College Students Left Scrambling As Online E-Book Piracy Website Gets Shut Down By Feds
A pair of Russian book bootleggers, whose massive free e-book library was sought after by college students who couldn't afford their textbooks, has been busted on piracy charges.
The Justice Department has charged 33-year-old Anton Napolsky and 27-year-old Valeriia Ermakova with copyright infringement, wire fraud, and money laundering charges for founding the Z-Library, which had approximately 11 million books and 84 million articles available for download. Both men were detained on November 3rd in Cordoba, Argentina. The feds promptly shut down Z-Library's 249 online domains around the time of the arrests.
Z-Library has had a 13-year run online. Established in 2009, the site held a massive collection of copyrighted books and articles that users could download for free. Those looking for additional resources could donate just $1 for a premium account on what was dubbed "the world's largest library,"
Though illegal, this resource was highly regarded amongst students on tight budgets whose studies required expensive reading materials. Chaithanya, a Z-library user studying to receive her Ph.D. at the National Institute of Advanced Studies in India, says that even her school's library does not always have the necessary textbooks. When she does find them for sale, one book can cost half of her monthly salary.
"We are just on our stipends.
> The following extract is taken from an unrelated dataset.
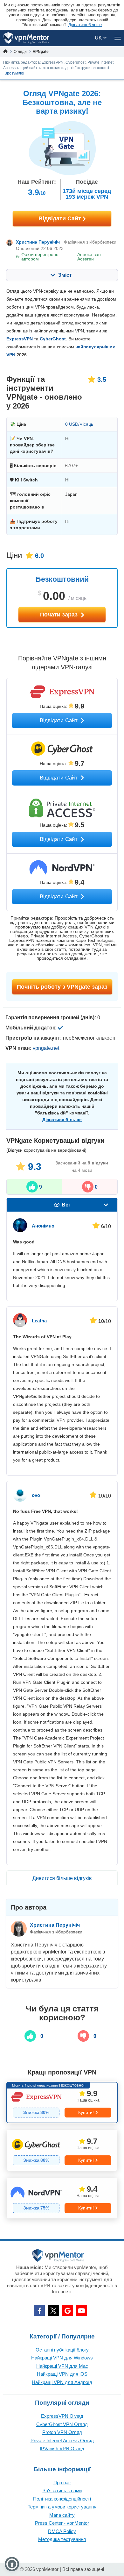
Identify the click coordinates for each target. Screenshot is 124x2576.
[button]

I was heartbroken when I heard they are shutting down Z-library," the young woman explained.
Josefina Espino, a Medill freshman, called the shutting down of Z-Library a "tragedy."
While prosecutors sympathize with scholars who have relied on this free resource, they refuse to excuse the scheme.
"The defendants profited illegally off work they stole, often uploading works within mere hours of publication, and in the process victimized authors, publishers, and booksellers," U.S. Attorney Breon Peace stated.
Amazon, whose self-publishing platform produces and sells millions of books by indie authors, is one of the corporations that assisted with the investigation. Google also helped by handing over email addresses associated with Napolsky and Ermakova.